Manufacturing resilient as services underperform
“China’s official PMIs indicate that the outlook has stayed positive for the manufacturing sector in Apr with limited spillovers so far from the war in Iran as strong AI-related demand continues to drive robust growth in exports. However, domestic demand softened ahead of the Labour Day holidays. Overall price pressure also appeared to be contained although raw materials and producer prices stayed elevated in the manufacturing sector.”
“The CFLP manufacturing PMI stayed in expansion (reading>50) for the second straight month at 50.3 in Apr (Bloomberg est: 50.1, Mar: 50.4). The positive outlook is supported by a strengthening in the private sector RatingDog China manufacturing PMI to 52.2 (Bloomberg est: 51.0, Mar: 50.8) – the fifth straight month of expansion and the highest since Dec 2020.”

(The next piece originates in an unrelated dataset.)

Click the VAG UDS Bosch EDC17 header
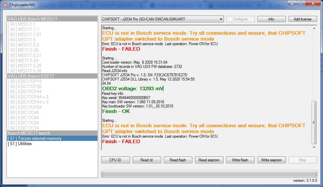 (x=52, y=76)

“The CFLP non-manufacturing PMI contracted at a sharper than expected pace by 0.7pt to 49.4 in Apr (Bloomberg est: 49.8, Mar: 50.1), led by weaker new orders and new export orders while business expectations improved from Mar. Both the services index (49.6 from 50.2 in Mar) and the construction index (48.0 from 49.3 in Mar) slipped. The contraction in the selling price index deepened (48.1 from 49.9 in Mar) in signs of relatively soft demand.”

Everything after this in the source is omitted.